I really have no intelligent data or input, but I have my own opinions with which I am quite impressed. I'm so smart, that, when others get irritated with me, it is simply because I am operating at a level of intellectual functioning that is far to intimidating to them.
All sarcasm aside. I think that like the stomach's purpose is to digest food and it makes itself noticed when it has had none for a while, the mind is the same. Only thing is that the mind, even life, digests "purpose." When it has no life purpose other than physical and sexual appetite satiation, then it (the mind) demands food. It's hungry. There are individuals who are happy leading lives only to satisfy body appetites. The world to them is like being in a big zoo. Just an animal. They are okay with it. Others' minds want more than that (like yours), so we are called mentally ill, because we want more than just satiated appetites. So our mind hurts. It needs purpose to keep it from being hungry. It needs to be well nourished on a daily basis. Just "being", simply isn't good enough. Relationships cover a lot of bases, and offer some purpose for living pretty well.

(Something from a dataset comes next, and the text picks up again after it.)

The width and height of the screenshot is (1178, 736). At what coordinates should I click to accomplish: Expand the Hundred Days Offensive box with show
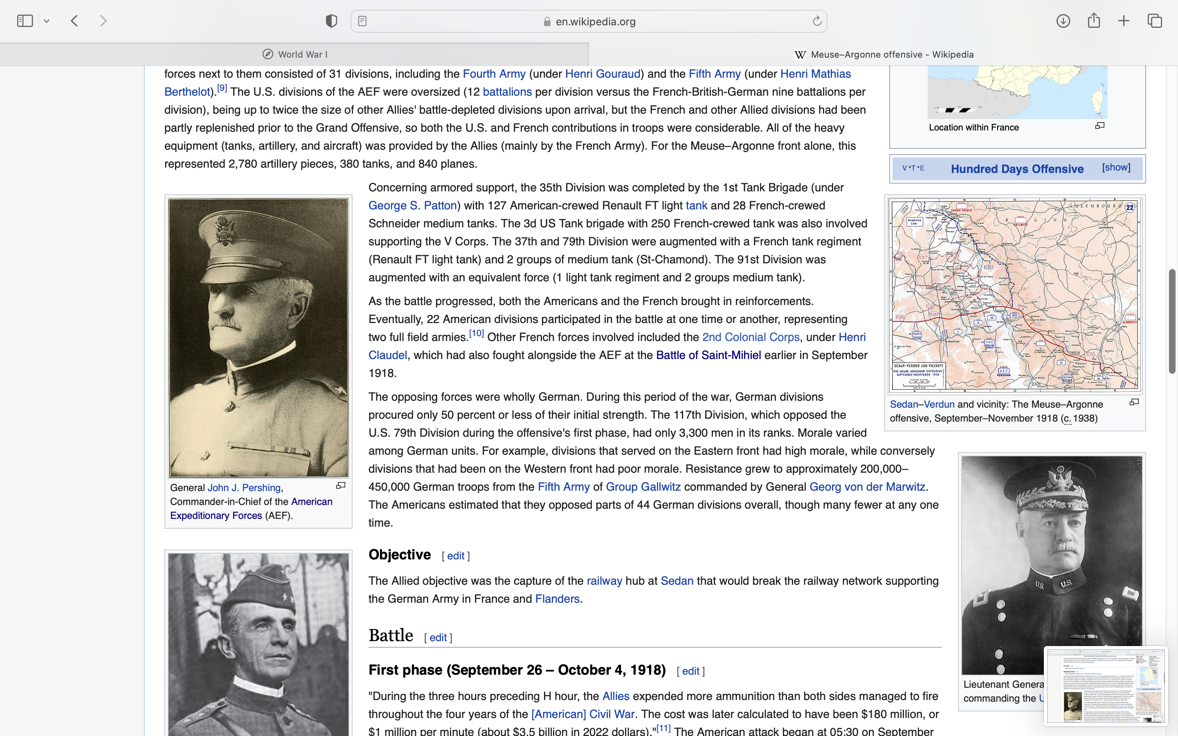point(1116,167)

I believe that since I never asked to be born, there must be some other power that requested that I be born (this is simply my belief, nevertheless). That power must have some ideas about my life purpose. That's why I pray. Yes, I am better than everyone else. Shame on you! (I'm being sarcastic again!) Anyway, it often means relating, or helping others. I am not that spiritual technically because I desired a female relationship (in that relating to others scheme) in order to satisfy my sexual urges and provide social validation in the process. However, I have been truly happier since March of 2012 for the simple reason that I leaned on a group of peers for support and progressed to using the strength received from them to help others (very popular self help scheme). I take medications and meet individually with someone as well (of the same sex for talk therapy). If the girl who you are seeing wants to be friends that sucks. Heard that one. I'm an ugly guy, so that's to be expected. You have a purpose, a talent, like a gift to share, and that is where happiness is.
What is your talent? I think that takes introspection, some risk, and a lot of patience.